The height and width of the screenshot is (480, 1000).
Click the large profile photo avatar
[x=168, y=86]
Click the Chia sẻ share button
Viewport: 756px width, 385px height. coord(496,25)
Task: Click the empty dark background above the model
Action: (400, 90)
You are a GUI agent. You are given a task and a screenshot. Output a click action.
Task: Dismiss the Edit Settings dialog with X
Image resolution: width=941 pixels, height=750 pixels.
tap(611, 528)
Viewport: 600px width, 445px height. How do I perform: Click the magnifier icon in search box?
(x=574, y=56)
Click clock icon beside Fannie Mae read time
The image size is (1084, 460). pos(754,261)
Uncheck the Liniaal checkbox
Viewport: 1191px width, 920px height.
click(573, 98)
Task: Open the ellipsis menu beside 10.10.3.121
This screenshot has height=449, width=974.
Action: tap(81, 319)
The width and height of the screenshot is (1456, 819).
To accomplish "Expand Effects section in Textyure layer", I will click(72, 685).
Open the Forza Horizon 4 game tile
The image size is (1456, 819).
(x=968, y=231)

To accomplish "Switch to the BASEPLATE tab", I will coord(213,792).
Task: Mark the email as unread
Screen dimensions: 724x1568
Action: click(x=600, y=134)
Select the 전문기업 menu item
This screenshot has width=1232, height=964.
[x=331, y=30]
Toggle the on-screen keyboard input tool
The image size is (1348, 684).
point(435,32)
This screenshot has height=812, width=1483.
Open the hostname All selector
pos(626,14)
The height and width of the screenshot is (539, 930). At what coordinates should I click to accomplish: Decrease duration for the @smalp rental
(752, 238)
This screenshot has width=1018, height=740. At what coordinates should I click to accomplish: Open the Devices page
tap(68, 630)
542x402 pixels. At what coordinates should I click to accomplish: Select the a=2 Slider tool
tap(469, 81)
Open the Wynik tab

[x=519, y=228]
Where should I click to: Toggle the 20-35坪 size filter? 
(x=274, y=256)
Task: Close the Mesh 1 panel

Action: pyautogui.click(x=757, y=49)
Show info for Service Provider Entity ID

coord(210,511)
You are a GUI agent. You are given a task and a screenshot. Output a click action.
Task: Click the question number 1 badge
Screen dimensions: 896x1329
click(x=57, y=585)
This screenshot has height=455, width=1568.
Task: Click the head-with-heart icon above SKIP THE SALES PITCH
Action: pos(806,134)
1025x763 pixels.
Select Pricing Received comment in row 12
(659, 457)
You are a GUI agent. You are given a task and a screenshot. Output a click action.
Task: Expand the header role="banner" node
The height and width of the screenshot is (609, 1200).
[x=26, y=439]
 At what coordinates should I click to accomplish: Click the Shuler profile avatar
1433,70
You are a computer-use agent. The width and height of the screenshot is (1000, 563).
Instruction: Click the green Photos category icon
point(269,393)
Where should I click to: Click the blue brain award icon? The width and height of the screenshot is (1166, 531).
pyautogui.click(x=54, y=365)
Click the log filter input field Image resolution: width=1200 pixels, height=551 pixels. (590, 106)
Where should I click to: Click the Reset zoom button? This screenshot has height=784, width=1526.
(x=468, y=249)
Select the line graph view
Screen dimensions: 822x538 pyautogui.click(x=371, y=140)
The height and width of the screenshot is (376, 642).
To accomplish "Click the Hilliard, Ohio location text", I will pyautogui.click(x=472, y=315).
■ ■ ■ ■
What you are asked to do:
Revise the rows from the line with "Task: Open the" up to and including the line with "I will coord(213,792).", changing "ellipsis menu" to "overflow menu" and keeping everything else the same.

Solution to this exercise:
Task: Open the overflow menu beside 10.10.3.121
This screenshot has height=449, width=974.
Action: tap(81, 319)
The width and height of the screenshot is (1456, 819).
To accomplish "Expand Effects section in Textyure layer", I will click(72, 685).
Open the Forza Horizon 4 game tile
The image size is (1456, 819).
(x=968, y=231)

To accomplish "Switch to the BASEPLATE tab", I will coord(213,792).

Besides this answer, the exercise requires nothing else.